Senator Kent Conrad has been touting a proposal to create state-based "non-governmental" "co-ops" in lieu of a national public insurance plan or "Public Option." But how would the coops work?
Conrad has so far declined to provide more than a vague definition of his co-ops and has yet to explain how such entities could function, let alone pose a significant competitive challenge to the nation’s mega insurance companies. These are multi-billion dollar corporations, and a small handful have concentrated the market in most regions of the country.

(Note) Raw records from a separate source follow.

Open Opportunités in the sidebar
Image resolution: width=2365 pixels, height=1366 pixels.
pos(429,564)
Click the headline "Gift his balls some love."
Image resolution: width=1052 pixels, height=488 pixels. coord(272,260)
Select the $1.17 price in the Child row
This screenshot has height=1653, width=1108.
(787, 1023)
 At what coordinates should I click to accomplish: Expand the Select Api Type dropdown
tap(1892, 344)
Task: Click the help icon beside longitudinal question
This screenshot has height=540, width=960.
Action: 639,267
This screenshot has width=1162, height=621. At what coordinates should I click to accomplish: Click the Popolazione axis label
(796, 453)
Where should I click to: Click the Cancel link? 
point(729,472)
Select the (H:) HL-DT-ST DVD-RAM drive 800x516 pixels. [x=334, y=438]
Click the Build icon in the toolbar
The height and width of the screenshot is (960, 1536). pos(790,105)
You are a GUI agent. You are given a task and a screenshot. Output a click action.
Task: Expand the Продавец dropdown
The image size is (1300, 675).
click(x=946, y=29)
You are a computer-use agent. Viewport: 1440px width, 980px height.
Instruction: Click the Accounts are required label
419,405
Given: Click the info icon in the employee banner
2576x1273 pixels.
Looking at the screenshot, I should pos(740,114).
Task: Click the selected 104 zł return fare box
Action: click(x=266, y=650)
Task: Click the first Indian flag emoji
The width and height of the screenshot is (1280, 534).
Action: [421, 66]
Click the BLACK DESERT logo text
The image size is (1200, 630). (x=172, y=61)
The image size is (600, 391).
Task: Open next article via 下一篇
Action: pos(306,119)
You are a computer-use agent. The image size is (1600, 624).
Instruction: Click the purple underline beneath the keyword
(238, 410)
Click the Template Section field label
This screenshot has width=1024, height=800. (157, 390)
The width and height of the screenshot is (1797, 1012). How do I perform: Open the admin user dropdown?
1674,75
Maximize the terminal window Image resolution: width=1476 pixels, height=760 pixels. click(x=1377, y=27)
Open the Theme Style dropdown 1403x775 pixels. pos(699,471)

Along with many others, Senator Jay Rockeller told The Ed Show he has been skeptical that the co-ops could do the job, especially since the concept is not new. But existing co-ops have failed to stall the relentless concentration of the health insurance industry. According to ABC, Rockeller is asking for more scrutiny:
"There are real concerns about the potential impact of health care co-ops on consumers, and we cannot afford to hang our hat on any unproven, unregulated, or unreliable model for health insurance coverage," Rockefeller said in a statement. "At a minimum, we need to know more of the facts."
It’s telling that some Republicans have claimed to be open to the co-op idea. The GOP doesn’t think the insurance companies should face competition — Senator Kyl said today the insurers don’t need to be kept honest — or that Americans should be allowed to choose between private, for-profit insurers and a Public Option. So co-ops must be okay because they would be too week to provide meaningful competition. So how does a co-op stack up against a robust public option?
Kent Conrad has been getting a free ride, making unproven claims about co-ops but not having to explain how his local co-ops could possibly do the job of "keeping the insurance companies honest" or function at the national level. How exactly would his local co-ops be governed and function at a national level without becoming the same as . . . a government-sponsored national Public Option?
It’s time to start asking Sen. Conrad some tough questions.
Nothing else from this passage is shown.